Lors d’une interview accordée jeudi 14 janvier 2020 à la chaîne Al Araby TV sise à Londres, Rached Ghannouchi, le leader d’Ennahdha et président de l’ARP, est revenu sur des sujets brûlants de l’actualité tunisienne. Extraits.
« Interférence dans une affaire judicaire en cours ou clin d’œil appuyé à son principal allié à l’hémicycle dans le cadre du coussin politique du gouvernement Mechichi. Et ce, pour donner la preuve qu’il se tient à ses côtés dans ces moments difficiles? En tout cas, l’interview que Rached Ghannouchi, leader du Mouvement Ennahdha et président de l’Assemblée des représentants du peuple, accordait hier jeudi à la Télévision Al Araby, nous laisse tout au moins perplexes.

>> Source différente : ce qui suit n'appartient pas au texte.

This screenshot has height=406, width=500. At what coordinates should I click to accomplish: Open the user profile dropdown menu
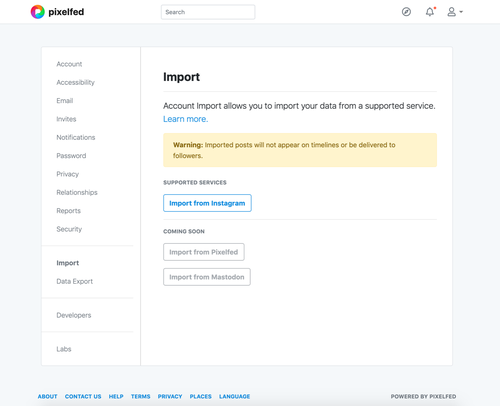click(455, 12)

« La tête haute et avec les honneurs »
En effet, lors de cet entretien accordé à une chaîne étrangère à la date symbolique du 14 janvier, Rached Ghannouchi déclarait avoir une pensée pour le chef du parti Qalb Tounes et croire en son innocence. Partant de sa conviction que la justice est « indépendante » et que « l’accusé est innocent jusqu’à preuve du contraire ».
Et d’ajouter avec suffisance que la justice tranchera en faveur de Nabil Karoui et qu’il sortira de prison « la tête haute et avec les honneurs ». Après tout, a-t-il souligné « les soupçons qui pesaient contre lui ne sont que de simples affaires fiscales ». Je vous laisse apprécier l’adjectif simple!
Pression sur la justice ?
D’où viennent donc ces certitudes alors que la justice ne s’est pas encore prononcée? Par excès de confiance, pour ne pas parler d’arrogance, Ghannouchi veut-il laisser entendre que la libération du patron de la chaine privée Nessma est imminente? Et même si c’était le cas, ces propos ne risquent-ils pas d’être interprétés, à juste titre, comme une tentative de mettre la pression sur la justice?

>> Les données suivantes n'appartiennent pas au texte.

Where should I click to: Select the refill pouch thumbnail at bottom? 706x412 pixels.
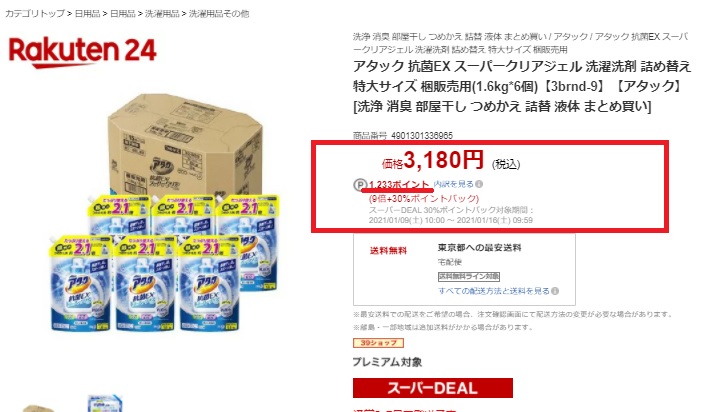point(105,403)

Sur un autre volet, le cheikh de Monplaisir a tenu à mettre un terme à la polémique au sujet de sa présidence à la tête d’Ennahdha.
Ghannouchi : « Je ne me représenterai pas »

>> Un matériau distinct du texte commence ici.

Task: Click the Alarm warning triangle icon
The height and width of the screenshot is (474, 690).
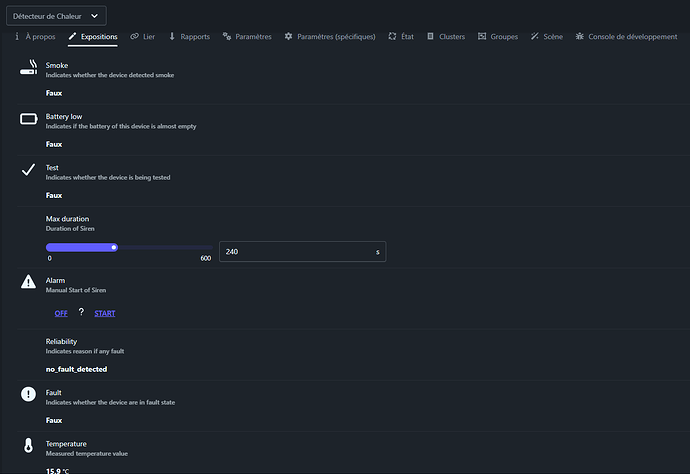Action: (x=29, y=283)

En effet, soupçonné par ses détracteurs, notamment le groupe frondeur des 100, de chercher à se maintenir à la tête du parti islamiste, quitte à faire entorse au règlement interne, Ghannouchi apportait des précisions. Il déclarait la main sur le cœur: « Je m’engage à respecter le règlement intérieur d’Ennahdha et à ne pas le modifier dans l’objectif de me représenter ». Changement de discours? Bien entendu, « les promesses n’engagent que ceux qui les reçoivent ». Dixit Jacques Chirac.
Un bilan à l’eau de rose
D’autre part, il était interpelé sur le bilan des 10 ans de la révolution tunisienne. Ainsi, le président de l’ARP le juge « positif et un modèle de succès. Dans un environnement arabe en quête de la démocratie, de la liberté de la presse et d’élections libres et transparentes. Avouant quand même que « les aspirations des Tunisiens sont au deçà de ce qui a été réalisé jusqu’à ce jour ». Et que « la chute de la dictature ne signifie pas que les objectifs de la Révolution ont été parallèlement atteints ».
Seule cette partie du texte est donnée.